- Material for this exercise:

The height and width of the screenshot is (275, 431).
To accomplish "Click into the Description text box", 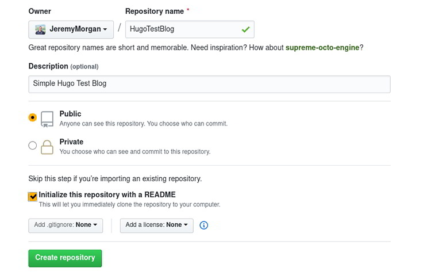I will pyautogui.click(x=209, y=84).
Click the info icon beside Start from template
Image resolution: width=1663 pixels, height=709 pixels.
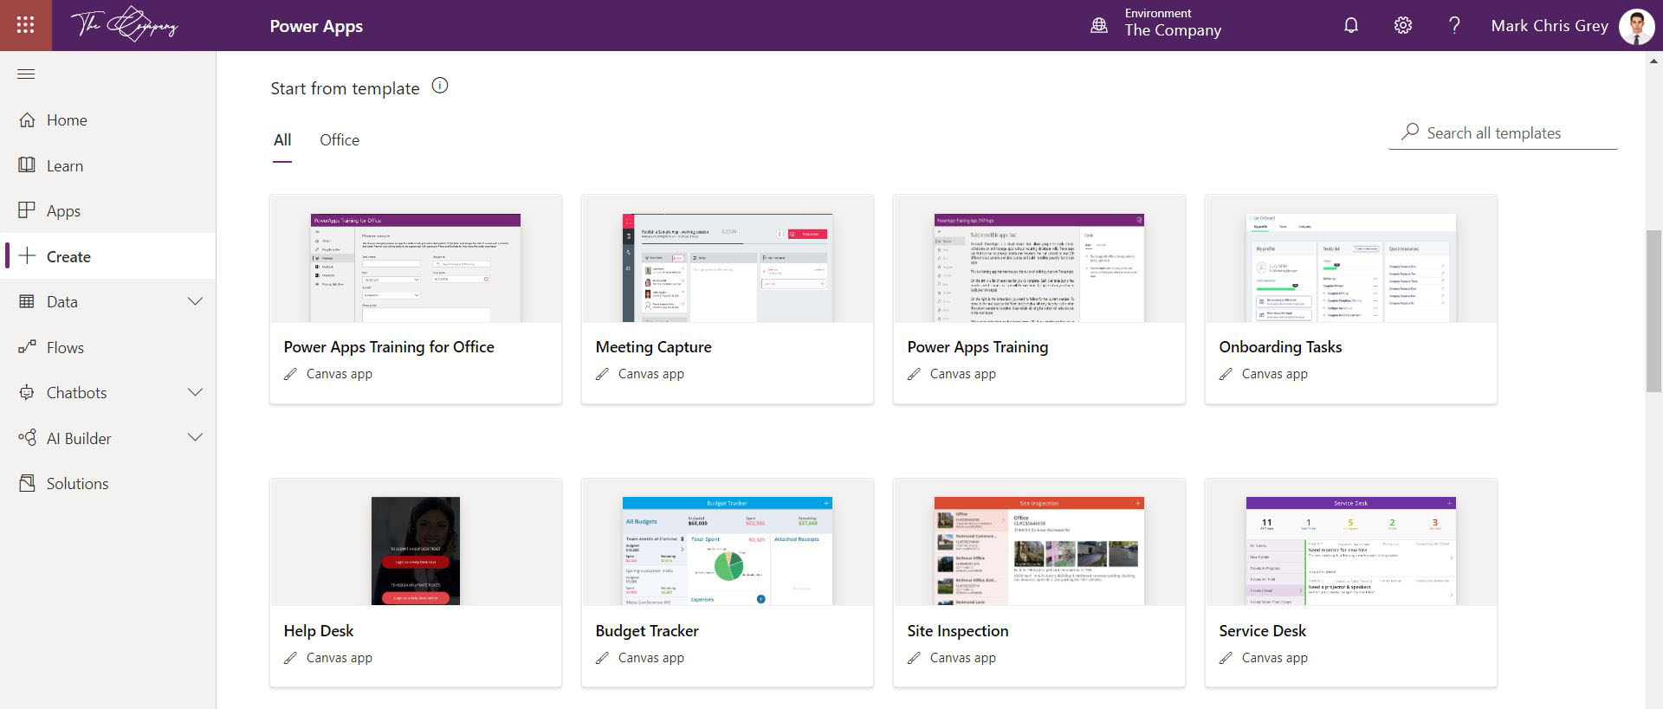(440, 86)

==

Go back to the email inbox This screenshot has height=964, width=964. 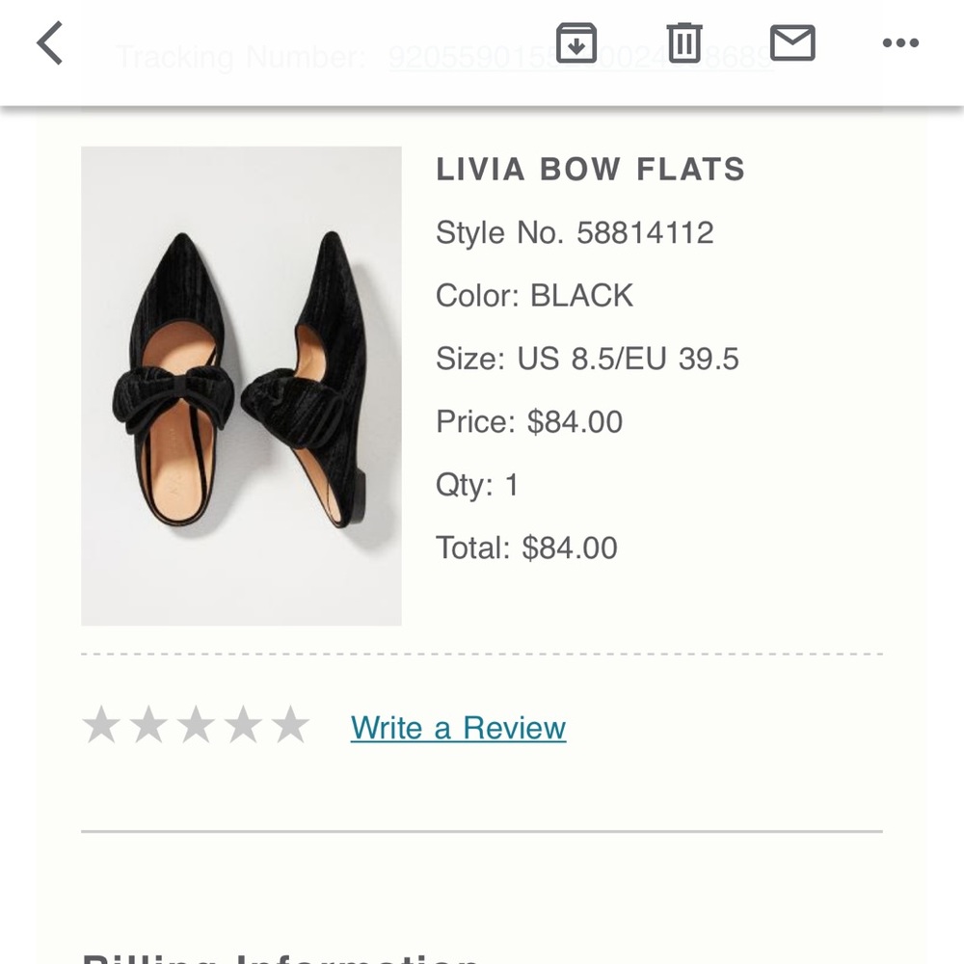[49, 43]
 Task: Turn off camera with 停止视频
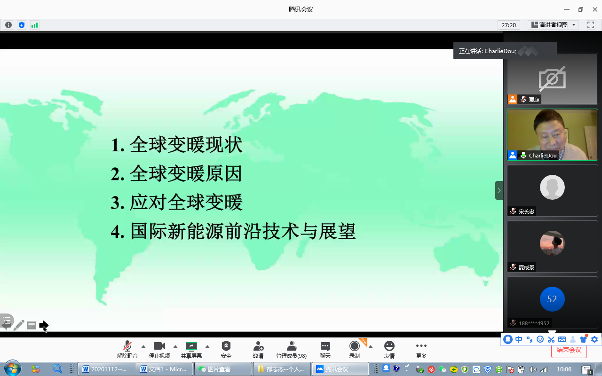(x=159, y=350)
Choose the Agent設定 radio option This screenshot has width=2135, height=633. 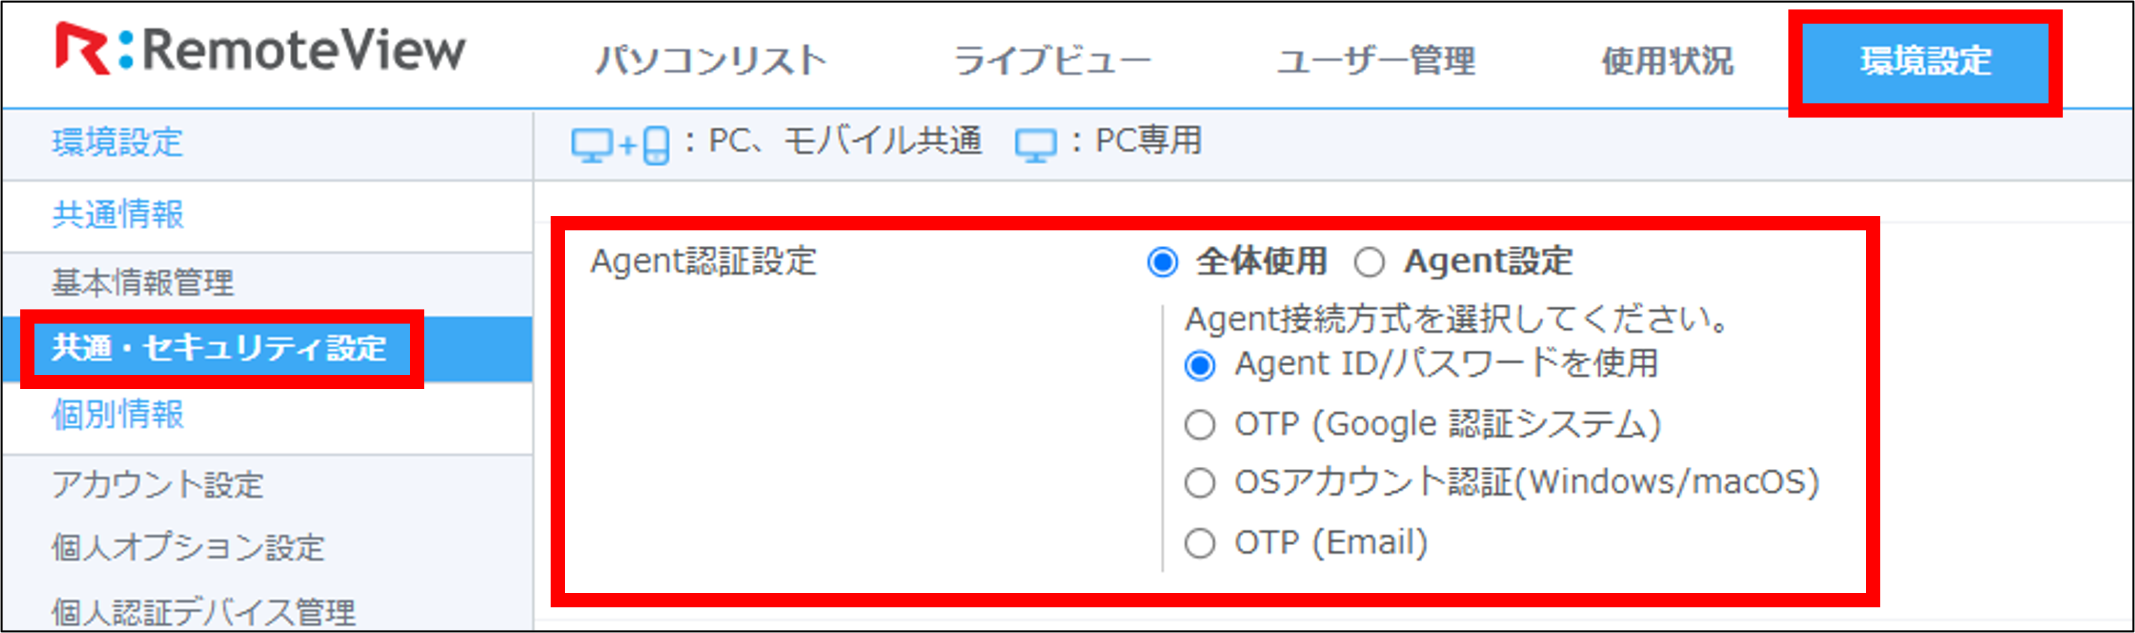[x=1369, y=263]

---

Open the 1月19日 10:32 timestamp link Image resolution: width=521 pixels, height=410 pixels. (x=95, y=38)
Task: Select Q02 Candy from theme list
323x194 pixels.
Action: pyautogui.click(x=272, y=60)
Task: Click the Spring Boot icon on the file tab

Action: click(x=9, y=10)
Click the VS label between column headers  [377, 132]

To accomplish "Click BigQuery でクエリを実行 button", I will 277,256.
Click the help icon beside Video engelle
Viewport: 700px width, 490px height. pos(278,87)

- Work to complete: Where a line in the material above holds "from", copy that line.

- Exercise answer:
Click the info icon beside Start from template
Task: Select Q02 Candy from theme list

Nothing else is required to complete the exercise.